Most recent kernel where this bug did *NOT* occur: 2.6.18 Distribution: Hardware Environment: ThinkPad T41 # lspci | grep Ether 02:01.0 Ethernet controller: Intel Corporation 82540EP Gigabit Ethernet Controller (Mobile) (rev 03) 02:02.0 Ethernet controller: Atheros Communications, Inc. AR5212 802.11abg NIC (rev 01) Software Environment: Gentoo Linux (stable), e1000 driver for the Gigebit network card Problem Description: all UDP packets created by my localhost have a wrong check sum whereas the received UDP packets are ok Steps to reproduce: initial bug report : http://bugs.gentoo.org/show_bug.cgi?id=164694
I realized this initially while playing with wireshark. I can reproduce it with some kernels between v2.6.18 and v.2.6.19 at the command line with tcpdump: $>tcpdump udp -A -vv -i eth0 -l -q -p | grep UDP | grep 'bad udp cksum' Unfortunately the behaviour can only be reproduced within a LAN (100 MBit Ethernet) and not at home (4 MBit DSL) - and it's not possible to reproduce the issue with a user mode linux :-( My first attempt to bisect the first bad commit was ... unsuccesful. I started with bisect v2.6.18 ... v2.6.19 but the resulted commit gave me a kernel which panic'ed instead to boot. I made some attemps like "$>git reset --hard HEAD~30" but I didn't got a bootable kernel. The next attempt was : "$> git bisect start drivers/net/" but after some steps I made a mistake (typed "$> git bisect good" instead of "$> git bisect bad". I edited the .git/BISECT_LOG file (cutted the last 2 lines) and made a "$> git bisect replay .git/BISECT_LOG") but the result was that the bisected tree was reseted and the file .git/BISECT_LOG was lost :-(.

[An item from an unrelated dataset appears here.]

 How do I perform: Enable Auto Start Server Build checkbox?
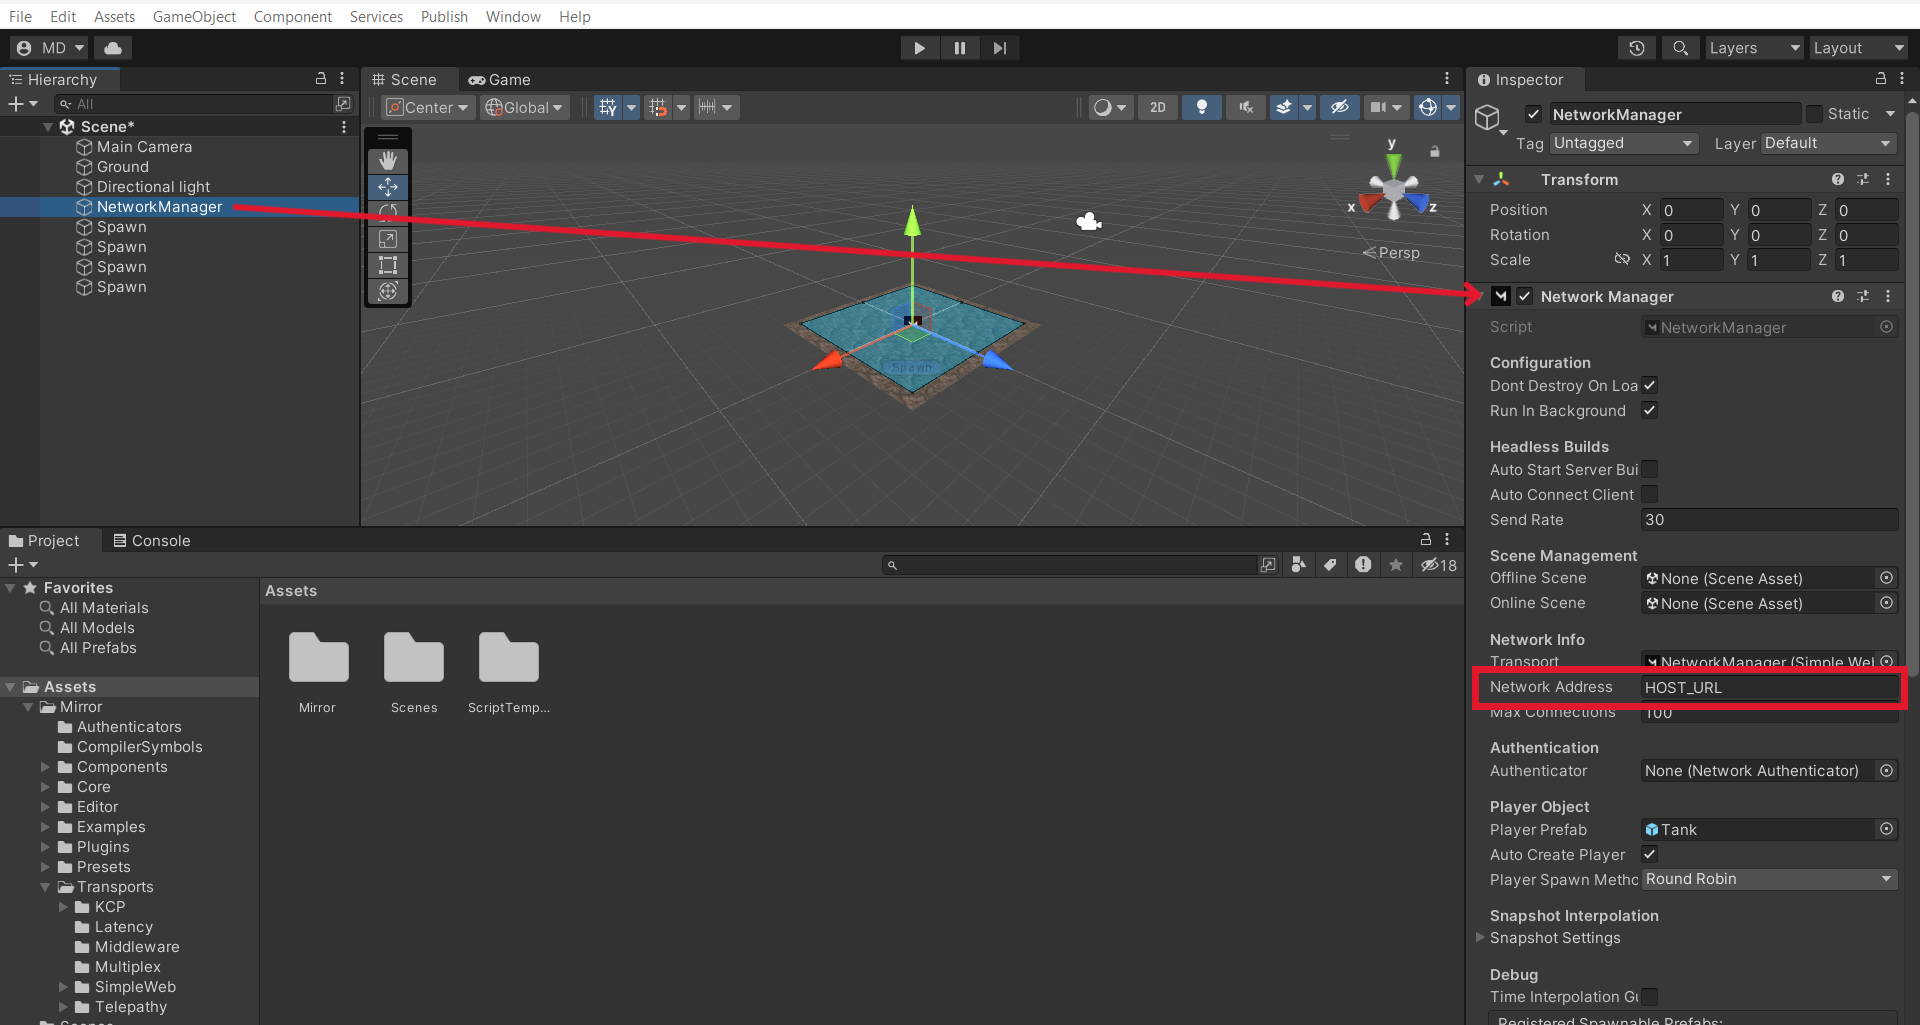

maybe I'm completely off here... what if the hardware sets the checksum for every packet? that means that tcpdump can never see the correct checksum before it goes out. AFAIK all e1000 hw sets the checksum in hardware, so this is kind of expected. if at all this is a bug, it is that tcpdump doesn't know about hw csum offload capabilities of the NIC it's tracing. This "issue" should show up for any NIC that does HW csum offload on transmit.
Created attachment 10333 [details] config I tracked down the problem now to the module iptable_nat. I reproduced the issue with kernel 2.6.18 (kernel config attached). After booting into that kernel the command $>tcpdump udp -A -vv -i eth0 -l -q -p | grep UDP | grep 'bad udp cksum' gives a log of output, if ntpd was started and some DNS queries are taken. If i made then a $>modprobe iptable_nat I got no subsequent bad UDP packets.
Yes, of course that makes the problem go away. DUH netfilter is too stupid ;) to know that the outgoing interface will do the checksum offloading for us, and therefore always calculates it when translating addresses, because it *has* to - it just modified the package! You just found a case where we can optimize iptable_nat to _NOT_ recalculate the csum for us and let the hardware do it.
Ok, with kernel 2.6.20 iptables_nat doesn't seem to calculate checksum - now all sniffed UDP packets have a wrong check sum - as expected, yes ? If that's the case I'll close this bug. (BTW, the TCP check sum are not affected, isn't it ?)
The TCP checksum should also be missing, but tcpdump might notice that and not complain about it. In any case: if your receiving end sees the right checksums then everything is working the way it should. Please close this issue :)